◆ **TEXTO DE LA PÁGINA**

El documental Vuelve a jugar arroja información bastante escalofriante sobre las costumbres de los niños en Estados Unidos: pasan un 90 por ciento del tiempo en espacios cerrados, y entre siete y once horas delante de todo tipo de pantallas. Sus experiencias, como ocurre con los adultos, son cada vez son más virtuales que reales.
“Las pruebas científicas que relacionan las experiencias en la naturaleza con una mejor salud emocional se están expandiendo”, señaló a Verne Richard Louv, autor del superventas Los últimos niños en los bosques: salvar a nuestros hijos del trastorno de déficit de naturaleza. “Ya estamos observando el impacto de estos descubrimientos en el ámbito de la salud mental. Ya hay métodos de terapia basada en la naturaleza, como la terapia con animales, horticultura o eco-psicología, y se está viendo su éxito con pacientes que no habían respondido a otros tratamientos”.
Preocupado por la creciente desconexión con la tierra –en 2008, por primera vez en la historia, había más gente viviendo en las ciudades que en el campo– Louv acuñó el término trastorno por déficit de naturaleza para referirse a la hiperactividad u obesidad que a menudo aparecen cuando los niños pierden esa conexión fundamental. La adicción a las pantallas empieza bien pronto, y supone que haya un montón de energía bloqueando nuestros sentidos. “Esto, para mí, es la definición de estar menos vivos. No creo que nadie quiera que sus hijos estén menos vivos”, señala el escritor. “Cuando más se apoye la educación de los niños en la tecnología, más naturaleza necesitarán”, dice Louv, que apuesta por lo que califica de “mente híbrida”, una que se maneje bien tanto en el mundo natural como en el de la tecnología.
En sus investigaciones con niños, los investigadores de la UAM muestran cómo la cercanía con la naturaleza aumenta la capacidad de afrontar fenómenos estresantes en la vida de los pequeños. Es lo que se conoce como el “efecto moderador” de la naturaleza, que también se da con los adultos. En otro estudio diferente, un grupo de voluntarios corrió en una cinta mecánica durante diez minutos, de forma que aumentó sus constantes fisiológicas como la tasa cardíaca. Los investigadores colocaron electrodos para medir estas constantes y los dividieron en tres grupos. Mientras se recuperaban, unos contemplaban imágenes de naturaleza, otros calles peatonales tranquilas y otros imágenes de tráfico denso. “El grupo que contemplaba las escenas de naturaleza recuperó las pulsaciones y demás constantes en la mitad de tiempo”, apunta Corraliza.

◆ **DATOS EXTRAÍDOS**
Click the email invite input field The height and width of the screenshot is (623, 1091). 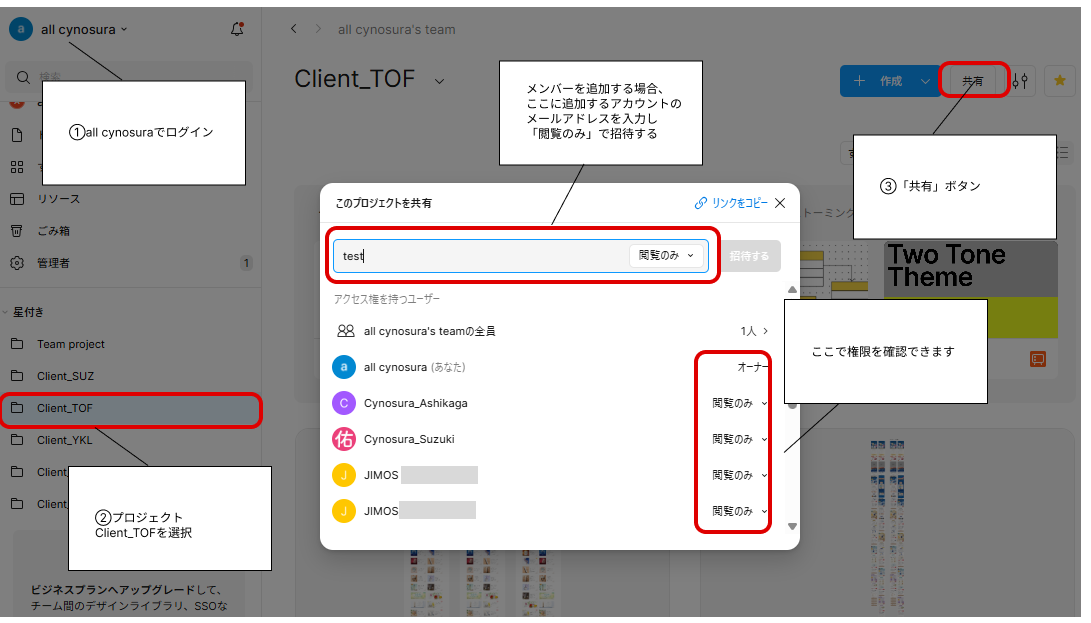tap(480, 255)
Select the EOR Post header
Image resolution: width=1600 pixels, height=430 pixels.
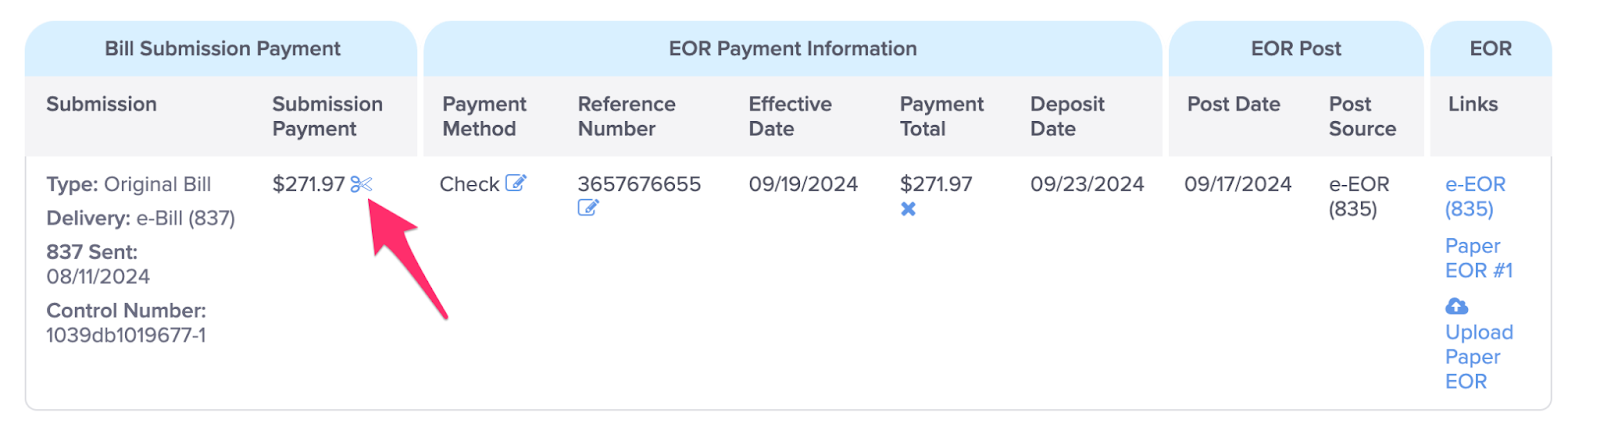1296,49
--
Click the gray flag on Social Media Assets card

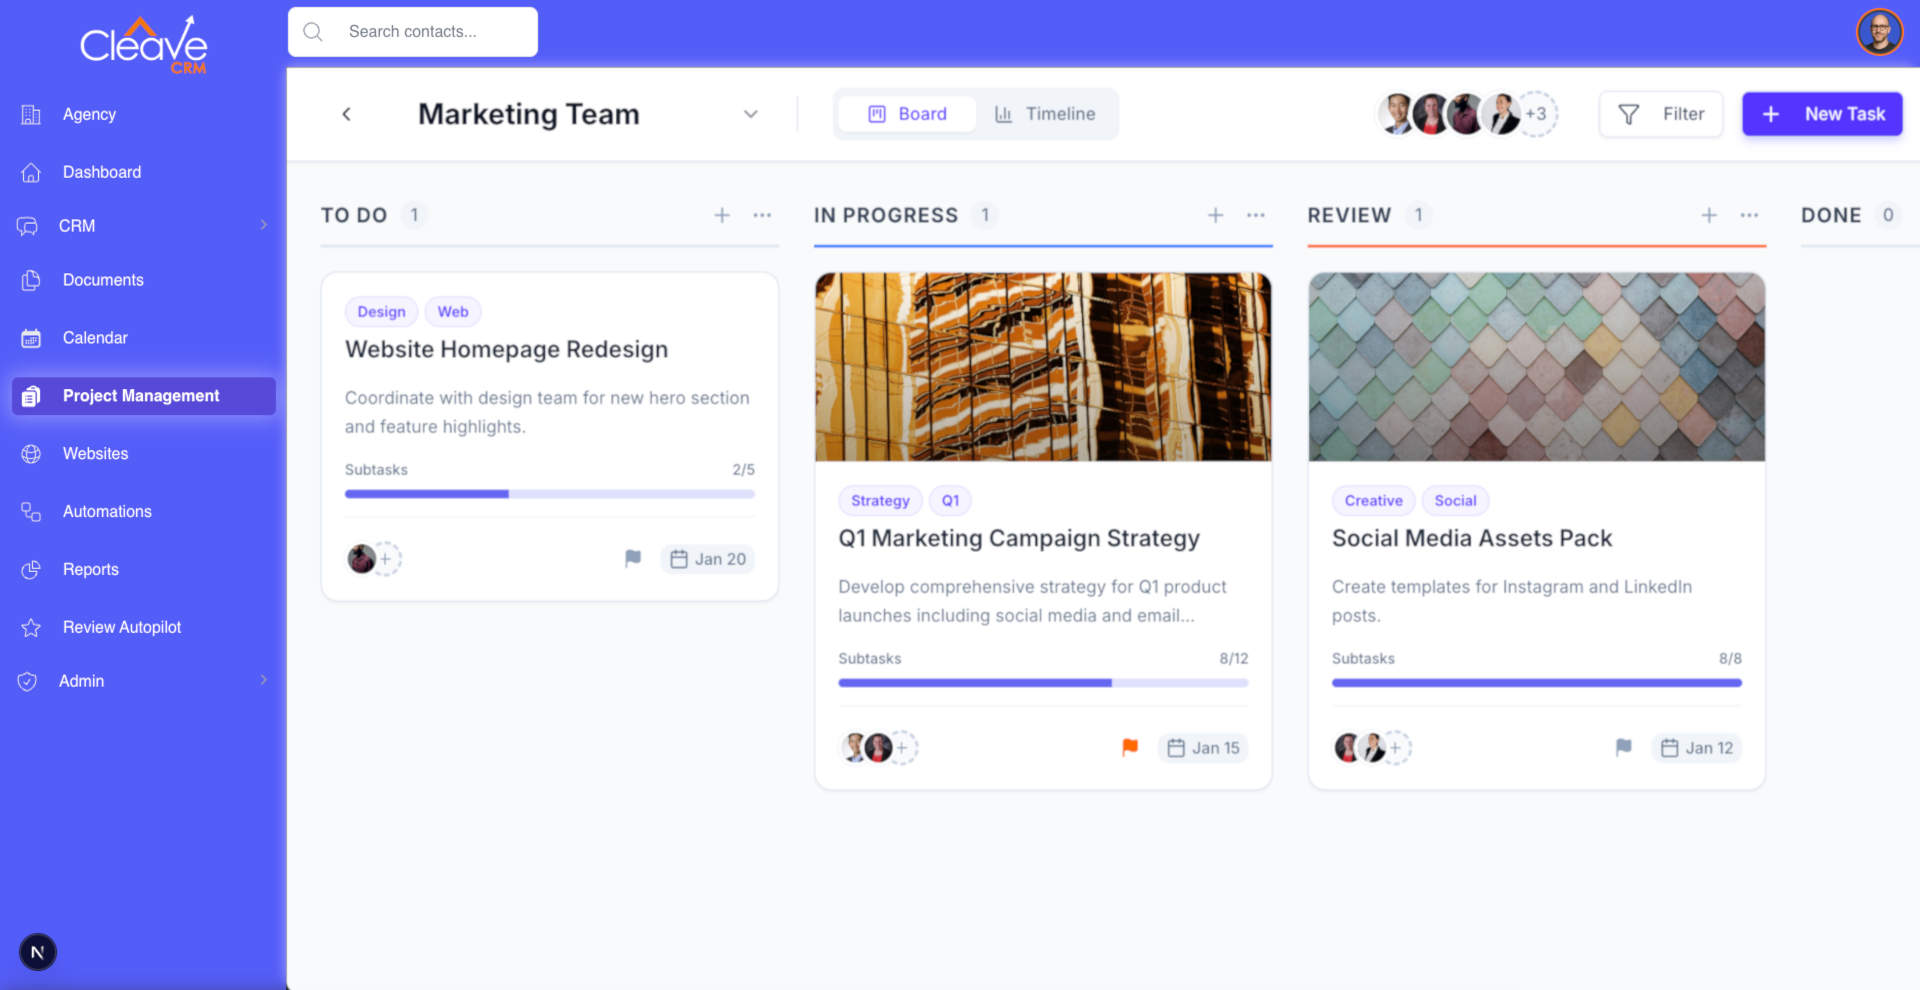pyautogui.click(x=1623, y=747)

◆ **EJERCICIOS**
1. Según el texto, ¿qué porcentaje del tiempo pasan en espacios cerrados los niños de Estados Unidos?
2. Reproduce sin cambios todo el pasaje del texto que va desde "El documental Vuelve" hasta "virtuales que reales.".
Responde solo con la información del texto.

◆ **RESPUESTAS**
1. Un 90 por ciento.

2.
El documental Vuelve a jugar arroja información bastante escalofriante sobre las costumbres de los niños en Estados Unidos: pasan un 90 por ciento del tiempo en espacios cerrados, y entre siete y once horas delante de todo tipo de pantallas. Sus experiencias, como ocurre con los adultos, son cada vez son más virtuales que reales.